In 2015, Jamaican-born Bruce Loshusan and his Cuban-born business partner, Hans Febles, stumbled on the then-dilapidated hotel after a prospective hospitality venture on Bahamas’ Berry Islands fell through. They were enchanted by Eleuthera’s wild beauty and lack of development: the long, narrow island, while home to more than 100 beaches, doesn’t have a single traffic light.
They were less rosy about what had become of the legendary Potlatch Club. Decades of abandonment had done a number on the property’s midcentury architecture: the clubhouse slanted sideways, and sunflowers shot up through rotten floorboards. Loshusan and Febles wondered what, if anything, they could salvage.
Then they saw the beach.
“I’ll never forget seeing it for the first time,” recalls Loshusan. “I got goosebumps. I’d never seen a beach so spectacularly romantic in my life.”
It wasn’t long before the duo moved on property and began working with a local architecture firm to preserve as much of the original resort as possible (in the end, four structures were saved) while elaborating a new look and feel for Potlatch 2.0. They kept the clubhouse’s black-and-white floor tiles, revamped an original pool (and added an additional infinity-edged pool with ocean views), and restored a floor-to-ceiling mural painting by the Sri Lankan-born, London-trained architect Ray James Holman Nathaniels. Nassau-based interior designer Amanda Lindroth was brought on to add beachy pops of color and texture to the all-white interiors, incorporating details such as pink coral stone floors, nightstands with mother-of-pearl inlay, teak, and rattan furniture.
A hotel as exclusive as Potlatch depends on top-tier service, and Bhutanese-born general manager Kezang Dorji is more than up for the task, having worked at legendary properties including Mozambique’s Kisawa Sanctuary and served as the personal butler for celebrities including Keith Richards and Angelina Jolie and Brad Pitt. At Potlatch, Dorji has assembled an all-star staff, tapping former colleagues including executive chef Choki Wangmo (previously of The Cove Eleuthera), whose menu incorporates fresh fish from Spanish Wells and locally-grown produce including watermelon, leafy greens, and, of course, Eleuthera’s famous golden pineapples, which have been cultivated on the island since the 1880s.

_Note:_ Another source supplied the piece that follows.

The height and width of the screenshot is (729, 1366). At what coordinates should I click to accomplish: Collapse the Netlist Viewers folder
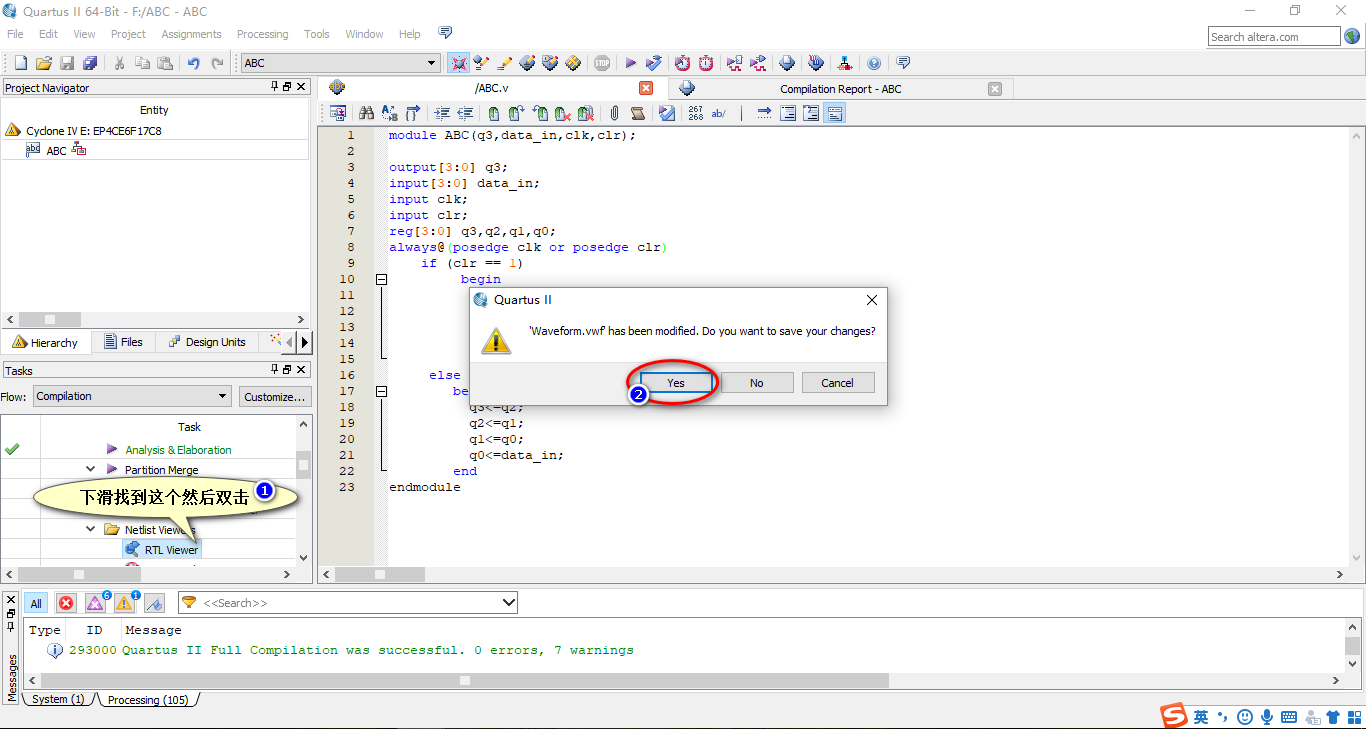90,529
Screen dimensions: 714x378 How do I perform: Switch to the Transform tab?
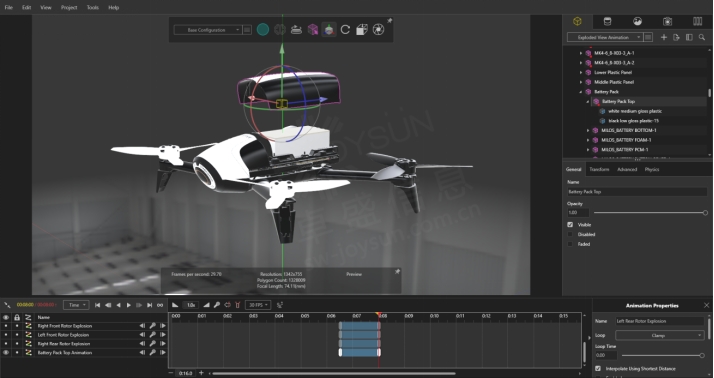tap(599, 169)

A short walk away from the hotel is the Leon Levy Native Plant Preserve, a 30-acre botanical garden home to Bahamian trees and plants like wild sage and milky weed, used by locals as “bush medicine” for more than five centuries. You’re also within striking distance of the lively Tippy s Restaurant and Beachside Bar—an island institution for more than 20 years—and the family-owned Buccaneer Club, whose colorful proprietor, Katherine Johnson, walked away from a fashion career in Italy, dressing celebrities including Prince and Liza Minnelli, to move back to the island.
“This place has a way of calling you home,” she explained.
I could understand. On the bumpy flight back to Nassau, I used the sleeve of my blouse to wipe humidity from the window, craning my head to catch a last glimpse of the island’s pink sands and pineapple farms. Eleuthera had worked its quiet magic on me; returning wasn’t a matter of if, but when.